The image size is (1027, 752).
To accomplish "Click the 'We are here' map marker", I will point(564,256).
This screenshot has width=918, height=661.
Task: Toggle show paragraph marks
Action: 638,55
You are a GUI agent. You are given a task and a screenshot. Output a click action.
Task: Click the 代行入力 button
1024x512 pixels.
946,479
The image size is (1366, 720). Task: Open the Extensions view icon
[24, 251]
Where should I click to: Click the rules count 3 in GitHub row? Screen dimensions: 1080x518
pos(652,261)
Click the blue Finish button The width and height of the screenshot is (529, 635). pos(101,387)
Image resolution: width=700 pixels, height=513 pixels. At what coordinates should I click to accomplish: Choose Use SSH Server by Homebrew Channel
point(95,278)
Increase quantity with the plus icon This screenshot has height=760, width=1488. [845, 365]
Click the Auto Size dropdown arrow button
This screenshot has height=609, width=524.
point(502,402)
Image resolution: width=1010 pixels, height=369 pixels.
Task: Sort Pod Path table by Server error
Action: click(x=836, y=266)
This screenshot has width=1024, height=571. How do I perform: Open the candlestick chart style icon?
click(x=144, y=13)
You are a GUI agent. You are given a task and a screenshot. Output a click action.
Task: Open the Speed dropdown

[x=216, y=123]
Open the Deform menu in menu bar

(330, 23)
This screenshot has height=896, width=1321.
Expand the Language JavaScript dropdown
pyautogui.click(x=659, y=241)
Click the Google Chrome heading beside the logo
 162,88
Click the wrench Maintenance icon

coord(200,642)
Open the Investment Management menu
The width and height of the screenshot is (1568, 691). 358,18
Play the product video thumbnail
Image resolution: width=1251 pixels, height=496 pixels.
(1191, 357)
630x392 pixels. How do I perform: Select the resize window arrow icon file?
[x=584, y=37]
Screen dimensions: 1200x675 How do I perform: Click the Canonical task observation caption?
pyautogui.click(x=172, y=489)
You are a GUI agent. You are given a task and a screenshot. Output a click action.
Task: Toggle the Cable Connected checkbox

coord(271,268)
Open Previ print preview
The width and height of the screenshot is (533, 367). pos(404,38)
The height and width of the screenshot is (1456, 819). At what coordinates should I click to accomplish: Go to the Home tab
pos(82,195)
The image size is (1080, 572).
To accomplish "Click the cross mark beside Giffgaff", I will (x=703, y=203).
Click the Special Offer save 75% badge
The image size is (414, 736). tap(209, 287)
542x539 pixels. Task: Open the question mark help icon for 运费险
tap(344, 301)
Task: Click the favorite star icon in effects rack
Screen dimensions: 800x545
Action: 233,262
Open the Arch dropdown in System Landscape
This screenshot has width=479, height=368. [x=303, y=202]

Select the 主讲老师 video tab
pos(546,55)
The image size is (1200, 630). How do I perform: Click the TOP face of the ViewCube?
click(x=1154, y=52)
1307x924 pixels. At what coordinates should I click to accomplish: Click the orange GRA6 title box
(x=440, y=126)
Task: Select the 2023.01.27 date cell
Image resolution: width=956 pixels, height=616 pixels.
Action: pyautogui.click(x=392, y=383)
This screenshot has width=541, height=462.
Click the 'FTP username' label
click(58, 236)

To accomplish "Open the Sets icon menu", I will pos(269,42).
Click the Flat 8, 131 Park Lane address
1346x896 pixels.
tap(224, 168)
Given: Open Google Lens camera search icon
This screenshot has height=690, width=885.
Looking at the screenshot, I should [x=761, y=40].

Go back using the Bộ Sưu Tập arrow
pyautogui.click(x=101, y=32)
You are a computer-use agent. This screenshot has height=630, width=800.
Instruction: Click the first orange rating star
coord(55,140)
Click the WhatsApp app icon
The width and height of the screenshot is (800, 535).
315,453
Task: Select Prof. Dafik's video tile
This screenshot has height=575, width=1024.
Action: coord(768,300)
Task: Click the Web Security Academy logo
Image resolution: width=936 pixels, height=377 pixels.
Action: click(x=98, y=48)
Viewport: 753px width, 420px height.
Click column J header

- **Work task**
Each line of the material should be duplicated exactly, please.

- **Result of the exercise**
The image size is (1027, 752).
To accomplish "Click the 'We are here' map marker", I will point(564,256).
This screenshot has width=918, height=661.
Task: Toggle show paragraph marks
Action: 638,55
You are a GUI agent. You are given a task and a screenshot. Output a click action.
Task: Click the 代行入力 button
1024x512 pixels.
946,479
The image size is (1366, 720). Task: Open the Extensions view icon
[24, 251]
Where should I click to: Click the rules count 3 in GitHub row? Screen dimensions: 1080x518
pos(652,261)
Click the blue Finish button The width and height of the screenshot is (529, 635). pos(101,387)
Image resolution: width=700 pixels, height=513 pixels. At what coordinates should I click to accomplish: Choose Use SSH Server by Homebrew Channel
point(95,278)
Increase quantity with the plus icon This screenshot has height=760, width=1488. [845, 365]
Click the Auto Size dropdown arrow button
This screenshot has height=609, width=524.
point(502,402)
Image resolution: width=1010 pixels, height=369 pixels.
Task: Sort Pod Path table by Server error
Action: click(x=836, y=266)
This screenshot has width=1024, height=571. How do I perform: Open the candlestick chart style icon?
click(x=144, y=13)
You are a GUI agent. You are given a task and a screenshot. Output a click action.
Task: Open the Speed dropdown

[x=216, y=123]
Open the Deform menu in menu bar

(330, 23)
This screenshot has height=896, width=1321.
Expand the Language JavaScript dropdown
pyautogui.click(x=659, y=241)
Click the Google Chrome heading beside the logo
 162,88
Click the wrench Maintenance icon

coord(200,642)
Open the Investment Management menu
The width and height of the screenshot is (1568, 691). 358,18
Play the product video thumbnail
Image resolution: width=1251 pixels, height=496 pixels.
(1191, 357)
630x392 pixels. How do I perform: Select the resize window arrow icon file?
[x=584, y=37]
Screen dimensions: 1200x675 How do I perform: Click the Canonical task observation caption?
pyautogui.click(x=172, y=489)
You are a GUI agent. You are given a task and a screenshot. Output a click action.
Task: Toggle the Cable Connected checkbox

coord(271,268)
Open Previ print preview
The width and height of the screenshot is (533, 367). pos(404,38)
The height and width of the screenshot is (1456, 819). At what coordinates should I click to accomplish: Go to the Home tab
pos(82,195)
The image size is (1080, 572).
To accomplish "Click the cross mark beside Giffgaff", I will (x=703, y=203).
Click the Special Offer save 75% badge
The image size is (414, 736). tap(209, 287)
542x539 pixels. Task: Open the question mark help icon for 运费险
tap(344, 301)
Task: Click the favorite star icon in effects rack
Screen dimensions: 800x545
Action: 233,262
Open the Arch dropdown in System Landscape
This screenshot has width=479, height=368. [x=303, y=202]

Select the 主讲老师 video tab
pos(546,55)
The image size is (1200, 630). How do I perform: Click the TOP face of the ViewCube?
click(x=1154, y=52)
1307x924 pixels. At what coordinates should I click to accomplish: Click the orange GRA6 title box
(x=440, y=126)
Task: Select the 2023.01.27 date cell
Image resolution: width=956 pixels, height=616 pixels.
Action: pyautogui.click(x=392, y=383)
This screenshot has width=541, height=462.
Click the 'FTP username' label
click(58, 236)

To accomplish "Open the Sets icon menu", I will pos(269,42).
Click the Flat 8, 131 Park Lane address
1346x896 pixels.
tap(224, 168)
Given: Open Google Lens camera search icon
This screenshot has height=690, width=885.
Looking at the screenshot, I should [x=761, y=40].

Go back using the Bộ Sưu Tập arrow
pyautogui.click(x=101, y=32)
You are a computer-use agent. This screenshot has height=630, width=800.
Instruction: Click the first orange rating star
coord(55,140)
Click the WhatsApp app icon
The width and height of the screenshot is (800, 535).
315,453
Task: Select Prof. Dafik's video tile
This screenshot has height=575, width=1024.
Action: coord(768,300)
Task: Click the Web Security Academy logo
Image resolution: width=936 pixels, height=377 pixels.
Action: click(x=98, y=48)
Viewport: 753px width, 420px height.
Click column J header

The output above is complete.